Provincial Green Parties have elected representatives in British Columbia (where they substantially improved their vote share in a provincial election held just two days ahead of this Saskatchewan vote), Ontario, New Brunswick, and P.E.I., where the Green Party formed the province’s Official Opposition in 2019. The Saskatchewan Green Party placed their focus in this election on reaching the entire province by running a full slate of candidates, but they failed to make a significant breakthrough. The newly formed Buffalo Party received more total preliminary votes in this election (2.9 per cent) than the Green Party (2.4 per cent) even though the Buffalo Party only ran 17 candidates compared with the Green Party’s near full slate.

What of the future? The Green Party’s electoral irrelevance combined with the first-past-the-post electoral system seems to rule out co-operative efforts between the Green Party and the NDP, despite the fact that members of Saskatchewan’s tight-knit environmental community include supporters of both parties.

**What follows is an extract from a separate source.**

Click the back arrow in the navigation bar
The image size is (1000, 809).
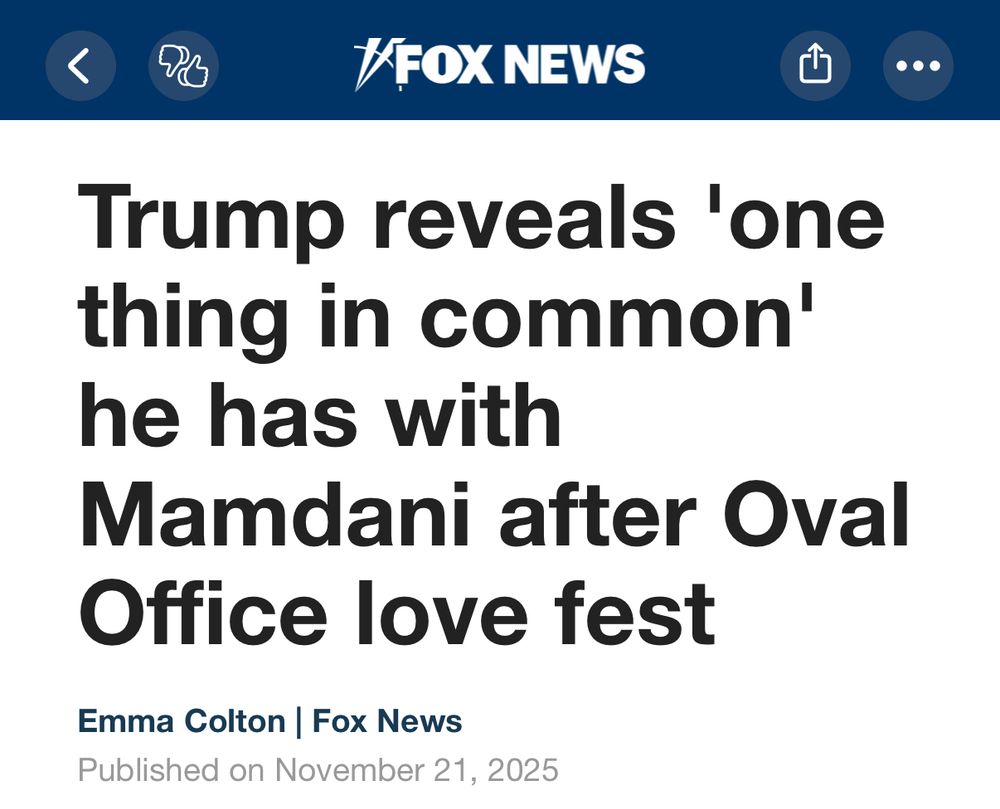82,65
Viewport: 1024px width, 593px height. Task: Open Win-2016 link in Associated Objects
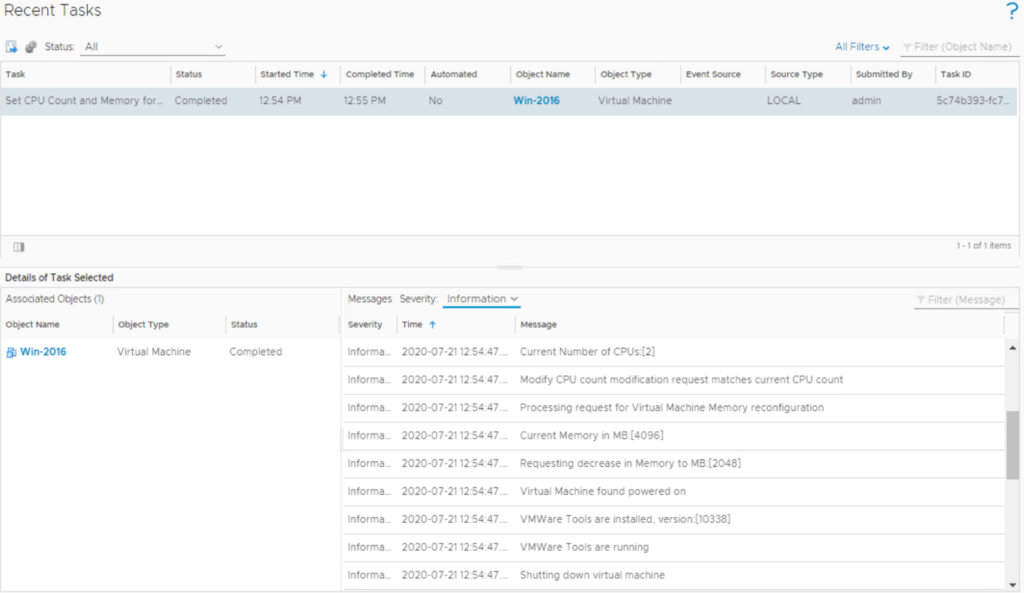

The Green Party performed so poorly that it is hard to see how their intervention affected even the closest of races between the Saskatchewan Party and the NDP, creating little incentive for an electoral pact, even assuming that the Green Party could deliver its voters to the NDP on the day. Barring a catastrophic focusing event that draws attention to the environment, environmental politics in Saskatchewan will continue to take place mostly outside of electoral politics. The newly formed non-profit EnviroCollective aims to unite and co-ordinate efforts among those who want to see environmental issues taken more seriously in the province, with partisan politics not being the focus. EnviroCollective has been offering lawn signs to the public during the election that do not align with any party but rather are black and white. The signs represent the sentiment of the group that the issue of the environment is not ‘left’ or ‘right’ but is black or white. Either we act to protect the environment on behalf of all species, or we all face the consequences.